## DIRECTIONS FOR THIS TASK
From the data underneath, reproduce exactly the stretch that begins at the line with "Where should I click to: Select" and ends after the line with "Given: Click into the Email input".

## SUPPLIED MATERIAL
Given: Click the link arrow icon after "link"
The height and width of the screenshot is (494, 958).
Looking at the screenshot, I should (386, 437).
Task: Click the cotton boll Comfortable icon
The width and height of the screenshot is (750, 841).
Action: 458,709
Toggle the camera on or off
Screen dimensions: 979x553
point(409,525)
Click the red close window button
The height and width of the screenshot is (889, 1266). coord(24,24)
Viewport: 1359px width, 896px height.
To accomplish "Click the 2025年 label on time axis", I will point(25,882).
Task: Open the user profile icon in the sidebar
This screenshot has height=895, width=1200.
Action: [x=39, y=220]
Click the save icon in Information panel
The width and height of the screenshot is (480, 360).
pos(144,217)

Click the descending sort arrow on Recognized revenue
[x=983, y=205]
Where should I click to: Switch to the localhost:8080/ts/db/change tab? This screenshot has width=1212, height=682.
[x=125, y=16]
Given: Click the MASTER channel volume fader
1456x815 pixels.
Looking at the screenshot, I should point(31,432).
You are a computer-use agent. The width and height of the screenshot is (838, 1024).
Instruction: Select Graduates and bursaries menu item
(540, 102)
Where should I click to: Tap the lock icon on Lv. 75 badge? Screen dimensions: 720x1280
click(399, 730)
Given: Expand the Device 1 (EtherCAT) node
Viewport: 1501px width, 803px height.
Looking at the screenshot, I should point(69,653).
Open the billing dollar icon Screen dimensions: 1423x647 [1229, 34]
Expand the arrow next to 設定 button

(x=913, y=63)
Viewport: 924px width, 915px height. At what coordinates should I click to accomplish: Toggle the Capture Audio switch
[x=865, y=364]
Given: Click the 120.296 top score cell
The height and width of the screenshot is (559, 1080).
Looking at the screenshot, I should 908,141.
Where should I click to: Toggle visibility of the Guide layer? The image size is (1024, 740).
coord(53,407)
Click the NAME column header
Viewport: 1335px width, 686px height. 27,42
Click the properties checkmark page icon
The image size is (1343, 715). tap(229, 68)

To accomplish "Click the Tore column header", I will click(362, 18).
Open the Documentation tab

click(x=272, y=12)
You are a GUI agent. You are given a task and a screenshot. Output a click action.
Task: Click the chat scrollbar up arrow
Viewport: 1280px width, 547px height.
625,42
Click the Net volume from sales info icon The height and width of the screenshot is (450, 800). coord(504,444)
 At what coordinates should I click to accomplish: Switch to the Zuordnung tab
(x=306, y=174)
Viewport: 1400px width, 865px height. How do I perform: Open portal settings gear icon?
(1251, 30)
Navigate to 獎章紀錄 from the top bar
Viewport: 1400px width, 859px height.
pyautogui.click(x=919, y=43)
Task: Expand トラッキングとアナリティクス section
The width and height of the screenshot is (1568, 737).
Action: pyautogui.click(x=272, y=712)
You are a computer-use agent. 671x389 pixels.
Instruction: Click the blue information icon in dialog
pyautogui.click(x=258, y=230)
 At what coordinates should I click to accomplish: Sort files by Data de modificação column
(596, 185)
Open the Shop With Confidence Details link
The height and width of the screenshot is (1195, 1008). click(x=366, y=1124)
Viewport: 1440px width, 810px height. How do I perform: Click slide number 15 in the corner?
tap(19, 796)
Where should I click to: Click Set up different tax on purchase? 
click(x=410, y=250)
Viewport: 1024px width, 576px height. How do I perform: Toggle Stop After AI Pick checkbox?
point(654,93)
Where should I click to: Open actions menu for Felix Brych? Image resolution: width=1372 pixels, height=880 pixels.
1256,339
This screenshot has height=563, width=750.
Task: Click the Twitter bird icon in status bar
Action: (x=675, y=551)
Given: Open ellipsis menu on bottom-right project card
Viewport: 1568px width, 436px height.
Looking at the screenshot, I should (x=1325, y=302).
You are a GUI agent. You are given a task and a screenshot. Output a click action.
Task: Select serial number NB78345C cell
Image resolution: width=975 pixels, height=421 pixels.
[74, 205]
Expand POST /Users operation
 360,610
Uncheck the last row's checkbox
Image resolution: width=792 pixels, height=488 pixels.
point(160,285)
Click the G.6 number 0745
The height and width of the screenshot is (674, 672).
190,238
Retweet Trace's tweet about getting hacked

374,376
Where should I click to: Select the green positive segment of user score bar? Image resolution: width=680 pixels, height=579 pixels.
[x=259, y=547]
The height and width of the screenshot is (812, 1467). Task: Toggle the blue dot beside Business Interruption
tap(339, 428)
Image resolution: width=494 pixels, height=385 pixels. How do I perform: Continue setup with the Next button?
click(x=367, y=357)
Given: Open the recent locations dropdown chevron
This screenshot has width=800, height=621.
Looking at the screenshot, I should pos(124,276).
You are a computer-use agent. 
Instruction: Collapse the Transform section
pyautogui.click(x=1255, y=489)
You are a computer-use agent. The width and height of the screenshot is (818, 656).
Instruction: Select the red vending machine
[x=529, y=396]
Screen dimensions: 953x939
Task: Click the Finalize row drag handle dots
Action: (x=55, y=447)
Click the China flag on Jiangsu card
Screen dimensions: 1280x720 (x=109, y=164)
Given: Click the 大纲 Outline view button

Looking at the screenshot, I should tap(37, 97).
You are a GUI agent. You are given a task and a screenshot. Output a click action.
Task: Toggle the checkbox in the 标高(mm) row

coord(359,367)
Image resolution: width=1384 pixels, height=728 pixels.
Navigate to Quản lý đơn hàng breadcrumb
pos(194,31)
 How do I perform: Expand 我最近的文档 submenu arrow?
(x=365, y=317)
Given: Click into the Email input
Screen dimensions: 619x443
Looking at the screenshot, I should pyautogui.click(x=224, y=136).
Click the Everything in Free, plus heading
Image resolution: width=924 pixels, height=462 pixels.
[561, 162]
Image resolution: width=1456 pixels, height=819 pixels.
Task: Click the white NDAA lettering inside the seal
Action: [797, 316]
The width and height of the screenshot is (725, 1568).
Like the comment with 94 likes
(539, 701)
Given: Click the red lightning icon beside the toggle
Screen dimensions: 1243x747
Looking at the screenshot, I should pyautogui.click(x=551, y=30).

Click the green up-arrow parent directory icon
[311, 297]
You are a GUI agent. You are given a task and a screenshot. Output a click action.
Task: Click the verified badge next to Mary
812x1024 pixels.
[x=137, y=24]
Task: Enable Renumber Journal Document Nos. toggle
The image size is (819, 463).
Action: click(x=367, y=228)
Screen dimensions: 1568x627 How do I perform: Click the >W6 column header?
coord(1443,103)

## ANSWER AREA
Where should I click to: Select the green positive segment of user score bar? Image resolution: width=680 pixels, height=579 pixels.
[x=259, y=547]
The height and width of the screenshot is (812, 1467). Task: Toggle the blue dot beside Business Interruption
tap(339, 428)
Image resolution: width=494 pixels, height=385 pixels. How do I perform: Continue setup with the Next button?
click(x=367, y=357)
Given: Open the recent locations dropdown chevron
This screenshot has width=800, height=621.
Looking at the screenshot, I should pos(124,276).
You are a computer-use agent. 
Instruction: Collapse the Transform section
pyautogui.click(x=1255, y=489)
You are a computer-use agent. The width and height of the screenshot is (818, 656).
Instruction: Select the red vending machine
[x=529, y=396]
Screen dimensions: 953x939
Task: Click the Finalize row drag handle dots
Action: (x=55, y=447)
Click the China flag on Jiangsu card
Screen dimensions: 1280x720 (x=109, y=164)
Given: Click the 大纲 Outline view button

Looking at the screenshot, I should tap(37, 97).
You are a GUI agent. You are given a task and a screenshot. Output a click action.
Task: Toggle the checkbox in the 标高(mm) row

coord(359,367)
Image resolution: width=1384 pixels, height=728 pixels.
Navigate to Quản lý đơn hàng breadcrumb
pos(194,31)
 How do I perform: Expand 我最近的文档 submenu arrow?
(x=365, y=317)
Given: Click into the Email input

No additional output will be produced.